Wednesday, 24 June 2009

Questions without Notice: Take Note of Answers

Building and Construction Commission

3:07 pm

Photo of Eric AbetzEric Abetz (Tasmania, Liberal Party, Deputy Leader of the Opposition in the Senate) Share this | Hansard source

I move:

That the Senate take note of the dissembling, inept answer given by the Minister for Employment Participation and Minister Assisting the Prime Minister for Government Service Delivery (Senator Arbib) to the excellent question without notice asked by Senator Fisher today, relating to the Australian Building and Construction Commission.

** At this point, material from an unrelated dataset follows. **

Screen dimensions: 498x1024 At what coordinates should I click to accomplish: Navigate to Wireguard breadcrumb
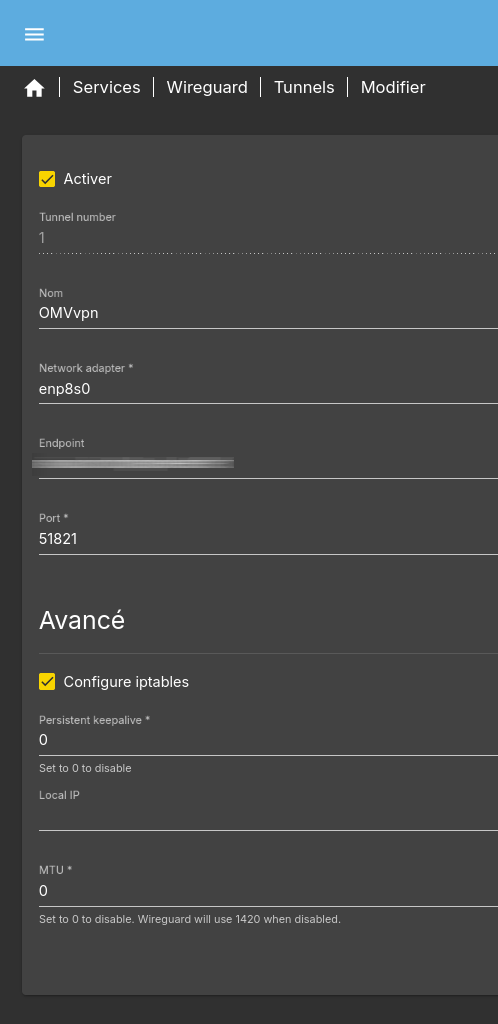coord(207,88)
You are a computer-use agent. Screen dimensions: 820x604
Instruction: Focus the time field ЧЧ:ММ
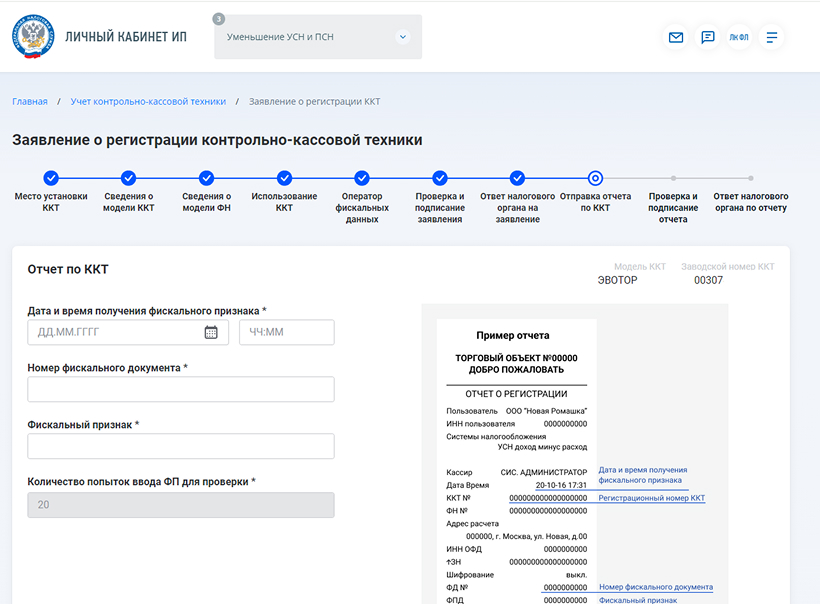pos(286,333)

Let us be absolutely clear on this: when the minister was asked, he had the audacity to say, publicly broadcasting, that this is an implementation of Labor’s policy honouring their election promise. In case the honourable minister has not read Labor’s Forward with Fairness policy announced in August 2007, on page 24 his leader and deputy leader said this to the Australian people:

The current Australian Building and Construction Commission arrangements will remain in place until the 31st of January 2010. Specifically the ABCC will retain all its current powers and its full resources for this period, as outlined in the forward budget estimates.

How can he come into this chamber and then say, by neutering this organisation a full six months earlier in breach of his election promise, that that is somehow honouring the Labor Party’s election promise to the Australian people?

This is another gross example of the Australian Labor Party’s spin. You promise one thing before the election and you then do something completely different afterwards. Remember the words of the member for Kingsford Smith, Mr Peter Garrett? Exactly what he said would happen is now happening yet again. Indeed, this election promise was made when ‘Hi, I’m Kevin from Queensland’ was an economic conservative. Today, ‘Hi, I’m Kevin from Queensland’ is no longer the economic conservative. He is no longer the person that said to the Australian people: ‘We need a cop on the beat. We need to keep the construction industry clean.’ That was the big, solemn promise made to the Australian people and it is now completely gutted. In the other place the minister, the Deputy Prime Minister, has now tabled a document which is her letter to the Hon. John Lloyd, which I would seek leave to table in relation to this debate.

Leave granted.

I thank the Senate. It is quite clear that this has been a breach. So the Minister for Employment Participation had to come into this place and say why he has broken this election promise six months early. Were there industry demands for this change? No, there were not. Is there an economic imperative for this change? No, there is not. Is there a jobs imperative for this? No, there is not. But is there a union imperative? You betcha. And that is the only reason that it is being done. And another: is it an ideological imperative? You betcha. You’ve got it again. So, despite a solemn promise to the Australian people, that is out the door in favour of increased trade union power and in favour of their extreme ideology in relation to the Australian building unions.

It is very interesting, isn’t it, that this gentleman from Queensland said: ‘Hi, I’m Kevin from Queensland. I’m an economic conservative.’ But today in 2009 he says: ‘Hi, I’m Kevin from the unions. Those bonza blokes gave a fair shake of the sauce bottle to our funds for the election campaign and we now owe them and we owe them big-time, and that is why we will break our promise in exchange for the funding that we got from them.’ It is funny, isn’t it? Who will benefit from Mr Kevin Rudd’s change in relation to this? Another Kevin, Kevin Reynolds from Western Australia, and another Kevin from our home state of Tasmania, Kevin Harkins. These three Kevins are peas in a trade union pod assisting trade union extremism. The minister has shown that Labor have broken an election promise and they stand condemned for it.